**Written problem:** Please retype every line of the material below, keeping each one identical to the original.

**Data to use:**
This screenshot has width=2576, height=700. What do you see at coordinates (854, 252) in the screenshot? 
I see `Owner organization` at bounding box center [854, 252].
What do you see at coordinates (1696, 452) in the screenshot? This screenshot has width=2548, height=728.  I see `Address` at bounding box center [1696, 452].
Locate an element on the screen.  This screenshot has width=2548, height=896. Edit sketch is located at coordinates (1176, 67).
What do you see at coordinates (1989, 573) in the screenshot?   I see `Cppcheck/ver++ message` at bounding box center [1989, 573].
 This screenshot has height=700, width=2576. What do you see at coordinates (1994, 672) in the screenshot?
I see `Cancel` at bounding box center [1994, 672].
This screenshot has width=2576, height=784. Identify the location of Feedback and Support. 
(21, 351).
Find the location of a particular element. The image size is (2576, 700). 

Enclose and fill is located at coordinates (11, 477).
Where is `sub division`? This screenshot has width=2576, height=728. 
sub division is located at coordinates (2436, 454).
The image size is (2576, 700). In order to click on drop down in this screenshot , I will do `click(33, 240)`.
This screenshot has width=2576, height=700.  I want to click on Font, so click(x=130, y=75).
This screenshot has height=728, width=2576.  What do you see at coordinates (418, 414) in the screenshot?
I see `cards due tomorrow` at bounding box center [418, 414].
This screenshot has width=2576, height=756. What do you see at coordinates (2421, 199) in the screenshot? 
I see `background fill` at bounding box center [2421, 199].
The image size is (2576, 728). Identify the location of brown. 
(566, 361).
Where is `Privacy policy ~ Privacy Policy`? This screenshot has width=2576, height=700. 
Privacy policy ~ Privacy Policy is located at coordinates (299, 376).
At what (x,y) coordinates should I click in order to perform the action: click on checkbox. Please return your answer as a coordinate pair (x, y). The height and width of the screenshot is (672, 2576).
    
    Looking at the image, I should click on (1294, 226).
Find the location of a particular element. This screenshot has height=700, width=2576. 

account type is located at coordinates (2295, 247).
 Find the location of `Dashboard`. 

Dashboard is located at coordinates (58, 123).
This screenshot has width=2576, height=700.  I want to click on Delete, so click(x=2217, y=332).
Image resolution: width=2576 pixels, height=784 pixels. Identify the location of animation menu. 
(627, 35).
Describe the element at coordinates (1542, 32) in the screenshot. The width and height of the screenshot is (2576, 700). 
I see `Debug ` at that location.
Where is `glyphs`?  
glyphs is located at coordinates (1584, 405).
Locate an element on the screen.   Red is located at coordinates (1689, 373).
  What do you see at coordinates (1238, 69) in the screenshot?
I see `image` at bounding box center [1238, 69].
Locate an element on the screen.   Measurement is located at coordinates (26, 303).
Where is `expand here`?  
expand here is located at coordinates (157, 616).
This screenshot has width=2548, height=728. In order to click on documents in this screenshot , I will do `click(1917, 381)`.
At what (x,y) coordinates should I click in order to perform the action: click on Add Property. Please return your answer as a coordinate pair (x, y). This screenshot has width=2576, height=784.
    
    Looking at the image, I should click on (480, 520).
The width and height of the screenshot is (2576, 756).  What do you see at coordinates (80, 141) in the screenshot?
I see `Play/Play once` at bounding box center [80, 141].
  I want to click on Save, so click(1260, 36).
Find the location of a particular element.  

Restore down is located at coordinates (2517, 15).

**Complete output:**
This screenshot has width=2576, height=700. What do you see at coordinates (854, 252) in the screenshot? 
I see `Owner organization` at bounding box center [854, 252].
What do you see at coordinates (1696, 452) in the screenshot? This screenshot has width=2548, height=728.  I see `Address` at bounding box center [1696, 452].
Locate an element on the screen.  This screenshot has width=2548, height=896. Edit sketch is located at coordinates (1176, 67).
What do you see at coordinates (1989, 573) in the screenshot?   I see `Cppcheck/ver++ message` at bounding box center [1989, 573].
 This screenshot has height=700, width=2576. What do you see at coordinates (1994, 672) in the screenshot?
I see `Cancel` at bounding box center [1994, 672].
This screenshot has width=2576, height=784. Identify the location of Feedback and Support. 
(21, 351).
Find the location of a particular element. The image size is (2576, 700). 

Enclose and fill is located at coordinates (11, 477).
Where is `sub division`? This screenshot has width=2576, height=728. 
sub division is located at coordinates (2436, 454).
The image size is (2576, 700). In order to click on drop down in this screenshot , I will do `click(33, 240)`.
This screenshot has width=2576, height=700.  I want to click on Font, so click(x=130, y=75).
This screenshot has height=728, width=2576.  What do you see at coordinates (418, 414) in the screenshot?
I see `cards due tomorrow` at bounding box center [418, 414].
This screenshot has width=2576, height=756. What do you see at coordinates (2421, 199) in the screenshot? 
I see `background fill` at bounding box center [2421, 199].
The image size is (2576, 728). Identify the location of brown. 
(566, 361).
Where is `Privacy policy ~ Privacy Policy`? This screenshot has width=2576, height=700. 
Privacy policy ~ Privacy Policy is located at coordinates (299, 376).
At what (x,y) coordinates should I click in order to perform the action: click on checkbox. Please return your answer as a coordinate pair (x, y). The height and width of the screenshot is (672, 2576).
    
    Looking at the image, I should click on (1294, 226).
Find the location of a particular element. This screenshot has height=700, width=2576. 

account type is located at coordinates (2295, 247).
 Find the location of `Dashboard`. 

Dashboard is located at coordinates (58, 123).
This screenshot has width=2576, height=700.  I want to click on Delete, so click(x=2217, y=332).
Image resolution: width=2576 pixels, height=784 pixels. Identify the location of animation menu. 
(627, 35).
Describe the element at coordinates (1542, 32) in the screenshot. The width and height of the screenshot is (2576, 700). 
I see `Debug ` at that location.
Where is `glyphs`?  
glyphs is located at coordinates (1584, 405).
Locate an element on the screen.   Red is located at coordinates (1689, 373).
  What do you see at coordinates (1238, 69) in the screenshot?
I see `image` at bounding box center [1238, 69].
Locate an element on the screen.   Measurement is located at coordinates (26, 303).
Where is `expand here`?  
expand here is located at coordinates (157, 616).
This screenshot has width=2548, height=728. In order to click on documents in this screenshot , I will do `click(1917, 381)`.
At what (x,y) coordinates should I click in order to perform the action: click on Add Property. Please return your answer as a coordinate pair (x, y). This screenshot has width=2576, height=784.
    
    Looking at the image, I should click on (480, 520).
The width and height of the screenshot is (2576, 756).  What do you see at coordinates (80, 141) in the screenshot?
I see `Play/Play once` at bounding box center [80, 141].
  I want to click on Save, so click(1260, 36).
Find the location of a particular element.  

Restore down is located at coordinates (2517, 15).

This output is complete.